11 Responses to “2016 Financial Goal Update

  • Even if you haven’t met your IRA objective, everything else seems to be right on track. You have a nice HSA cushion, this is definitely something that I will be focusing on next year.
    How are you managing your rental from out of state for fixing / finding new tenants, do you fly there for the occasion or you have some family / agent that is taking care of this?
    We had family take care of our out of state rental, but we’ve just realized that it works up until it doesn’t anymore, and then it’s a pain. I’m looking for better alternatives 🙂
    TheMoneyMine recently posted…The #1 reason we should all prepare for retirement nowMy Profile

  • Mrs. ESM family handled the rental situation primarily as they live within 2 miles. Many phone calls back and forth and setting up appointments for quotes and service. Because of the amount of work that was done my wife did end up flying down for a long weekend.

    So far it seems we can play property manager from 2,000 miles away but if anything major comes up more attention is certainly needed.

  • Nice progress! Given the hiccup with your tenants, I think it’s pretty awesome you only lost two months total on when you’ll reach your goal — and I’m sure having a fixed up place will pay off long term. On glasses, we’ve recently learned that there are a ton of great, cheap online options for getting them for way less than you can even with insurance, so we’re now converted. We’ll still have vision insurance until we quit sometime next year, but it’s nice to know we can just pay for an exam every few years and then get cheap glasses online if we need to.
    Our Next Life recently posted…The Retirement Lie Part 1 // Media, Social Norms and the Problem with “Average”My Profile

    • EvenStevenMoney
      3 months ago

      I think we can still pay it off before the end of the year, certainly need a little smoother ride along the rest of the year.

      I recently saw in our employee website a mention of online glasses as well, might be trending that way I see. Our eye exam is included with our health insurance so it mostly discounts the glasses/lenses, probably worth doing the calculations to see what works best financially.

  • Regarding maxing out the 401k—I agree this is way harder than it needs to be! Looks like you are on track but there is one more wrench you might want to look into. Many employers who offer a match, say they add 3% when you add 6%, do this calculation per-paycheck. That means your final contribution needs to be large enough to qualify to get the match, but not so large you can’t make it all the way to $18k. This was hard enough for me to do with a consistent paycheck so yours would need to be watched closely; I hope it works out!
    Mike recently posted…Book Review—The Lean Startup by Eric RiesMy Profile

  • This is impressive progress on so many different goal fronts. I second the lack of need for vision insurance. Go to the local cheap place and make sure you get the distance between your pupils measured and then you can buy online. So incredibly affordable.
    ZJ Thorne recently posted…Preparing to Buy a Place – 1 Year OutMy Profile

    • EvenStevenMoney
      3 months ago

      Thanks ZJ! Good advice get measured on my next visit or I might just ask my eye glass place for all my measurements from my last glasses they can probably just print/send that out to me.
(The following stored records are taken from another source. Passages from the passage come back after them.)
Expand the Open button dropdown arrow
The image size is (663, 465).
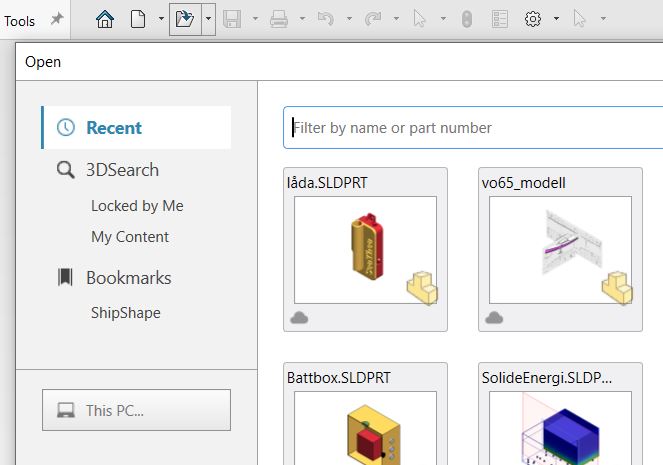[208, 19]
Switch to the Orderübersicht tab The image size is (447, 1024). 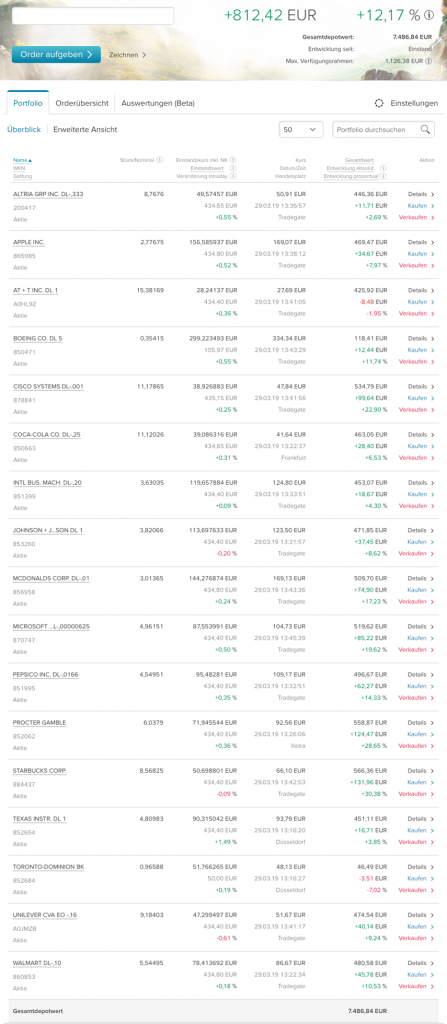tap(82, 103)
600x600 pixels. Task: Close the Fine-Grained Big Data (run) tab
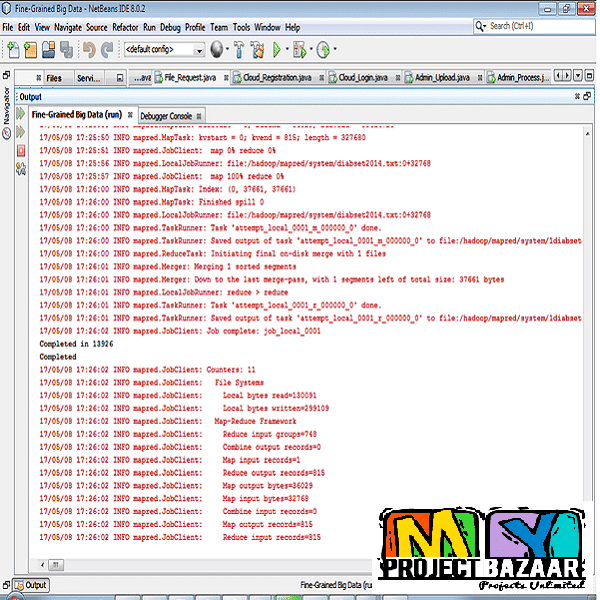pos(129,115)
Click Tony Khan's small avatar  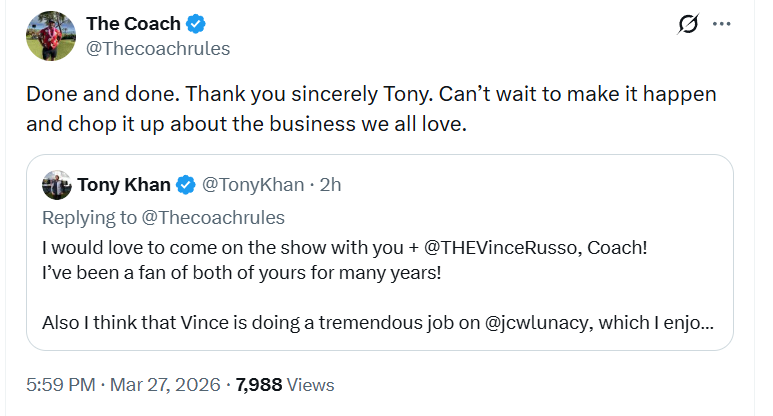pyautogui.click(x=56, y=185)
  • Hey good job on such an extensive update. Milestones are great and I have to hit a few of them soon or else i wont be a happy camper in 2016. Paying of the house that’s awesome. Keep up the good work and FI progress.
    EL @ MoneyWatch101 recently posted…What is Debt?My Profile

  • Keep saving!! I did a Roth (or IRA) for $6,500, an HSA for $4,350 a 401K for $24,000. And saved even more.

    I never bought vacation until my company forced us to buy it in 2008 as a cost saving measure. Like forced furloughs. I became hooked and bought it ever since. Then, I had 5 weeks.
    No Nonsense Landlord recently posted…Screening Tenants For a Rental Property From a LandlordMy Profile

    • EvenStevenMoney
      2 months ago

      I can see your headline now, SAVE, SAVE, SAVE!!! Buying vacation has been nice to have, I doubt I turn it down moving forward.